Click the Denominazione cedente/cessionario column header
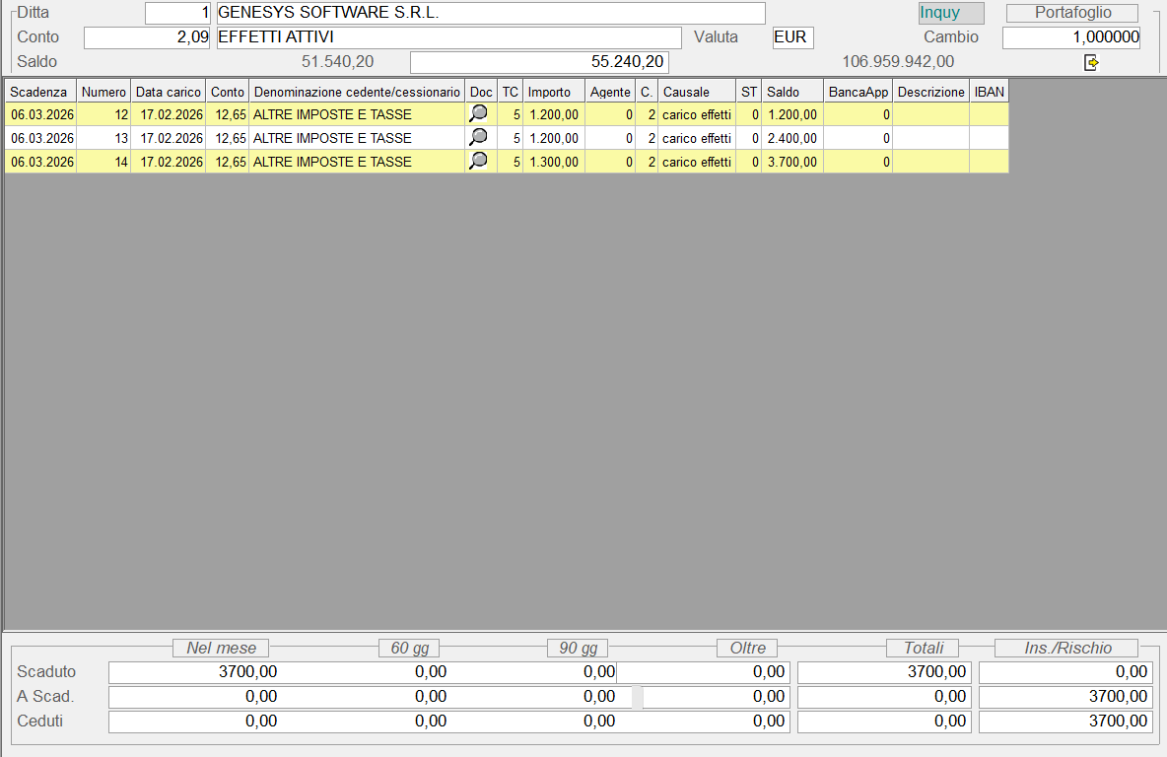The image size is (1167, 757). pos(357,92)
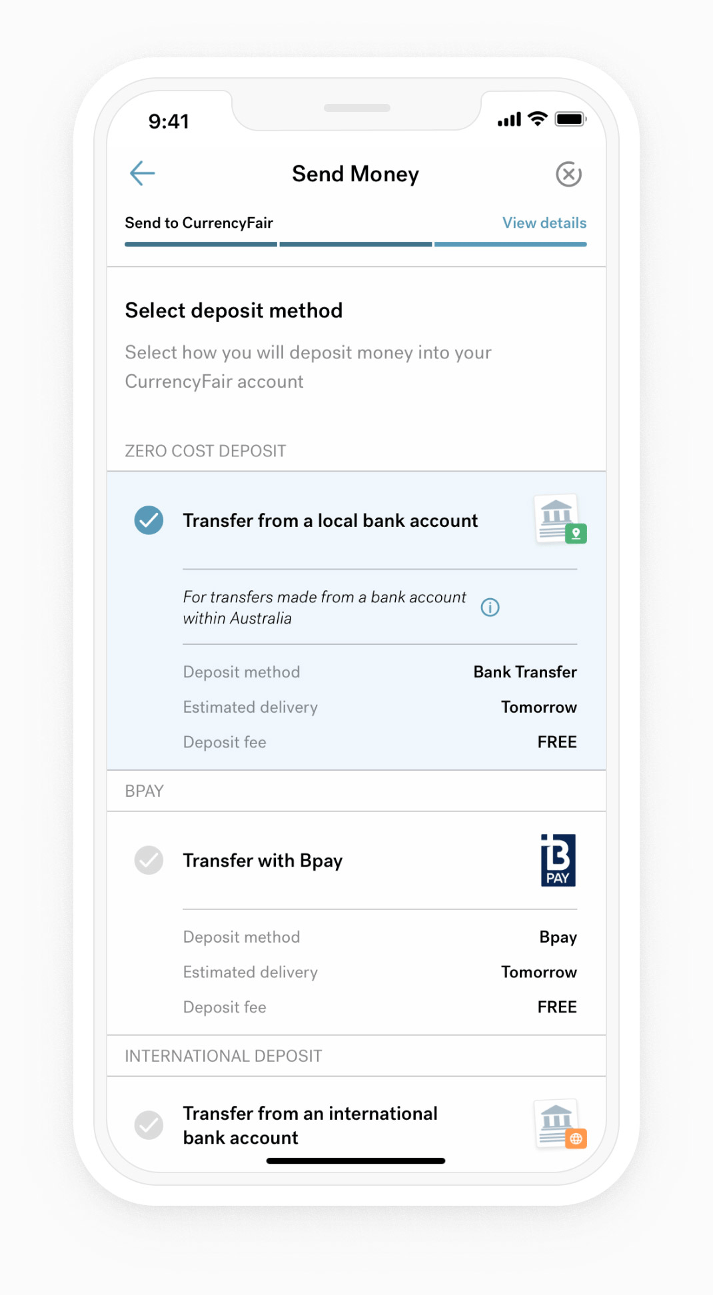Click the Bpay logo icon

tap(558, 860)
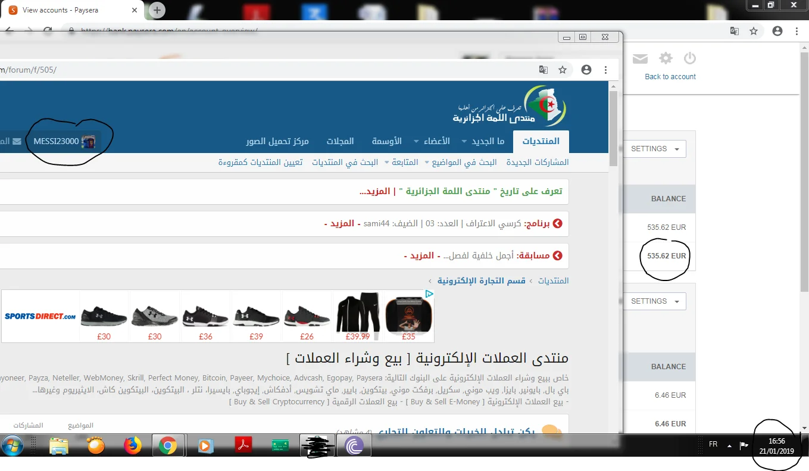Open three-dot Chrome menu in Paysera window
809x471 pixels.
click(x=797, y=31)
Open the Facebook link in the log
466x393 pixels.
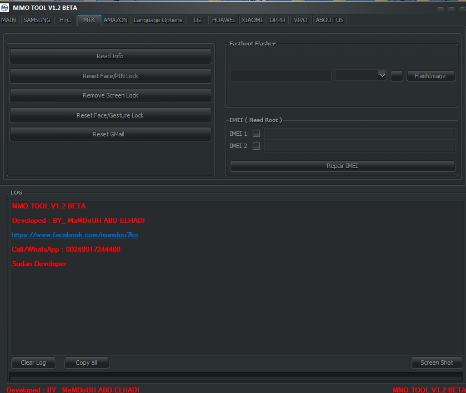pos(74,235)
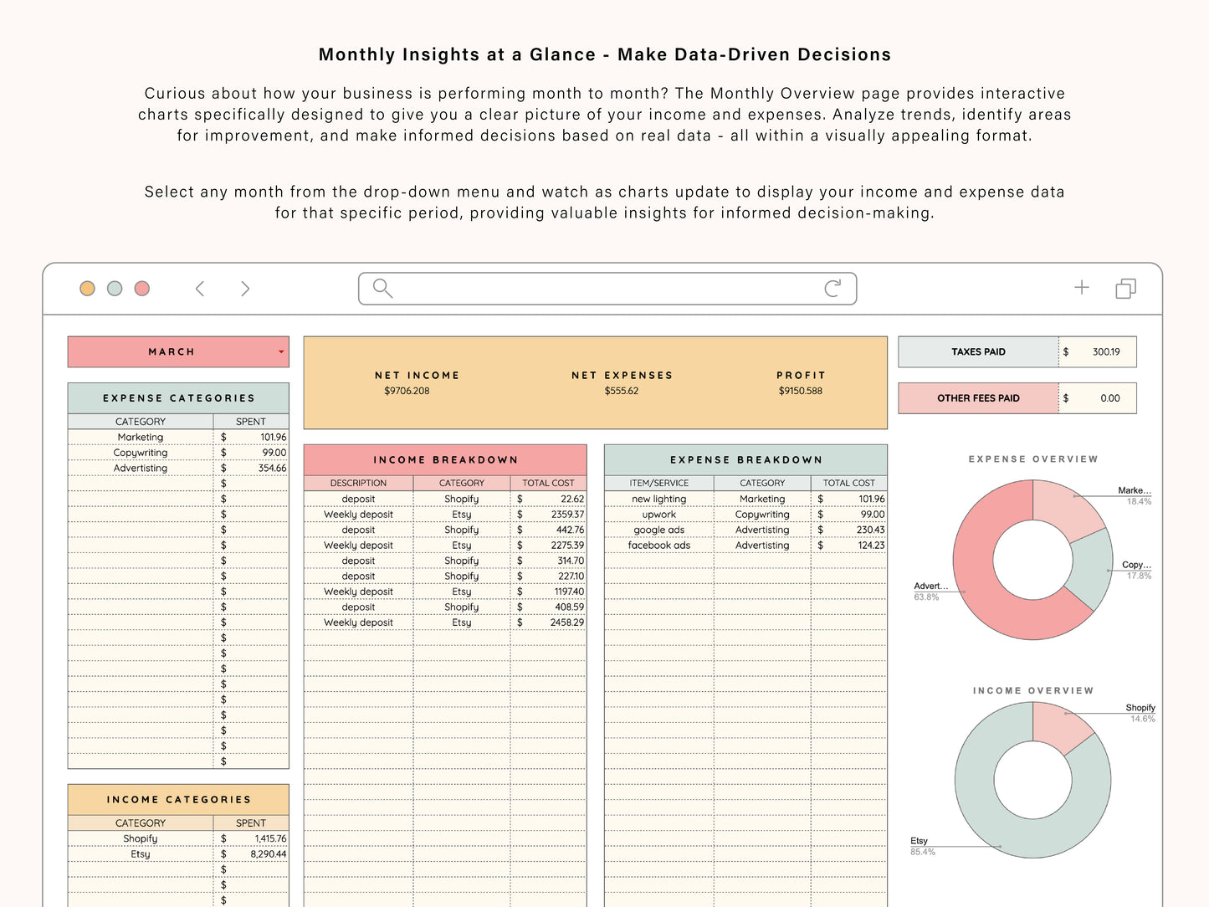The height and width of the screenshot is (907, 1209).
Task: Click the browser back arrow
Action: pyautogui.click(x=200, y=289)
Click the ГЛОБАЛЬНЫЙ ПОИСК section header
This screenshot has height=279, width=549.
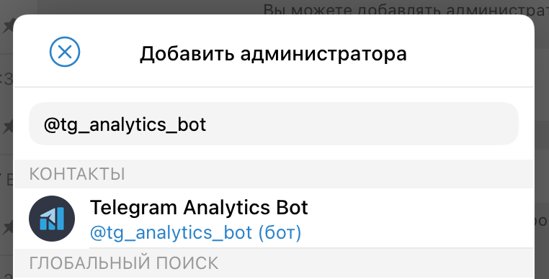pyautogui.click(x=124, y=263)

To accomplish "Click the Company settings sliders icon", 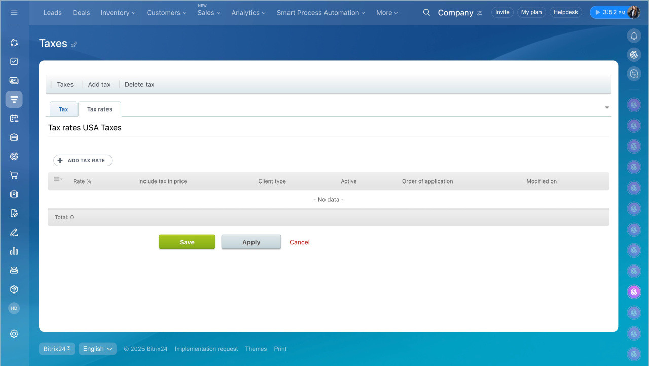I will [x=480, y=13].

Your objective:
Please copy the records from the very beginning through the line containing "click(x=797, y=31)", both ends included, and leave the pictures out.

Problem solution:
Click the Denominazione cedente/cessionario column header
The image size is (1167, 757). pos(357,92)
Click the Bpay logo icon

tap(558, 860)
Open three-dot Chrome menu in Paysera window
809x471 pixels.
click(x=797, y=31)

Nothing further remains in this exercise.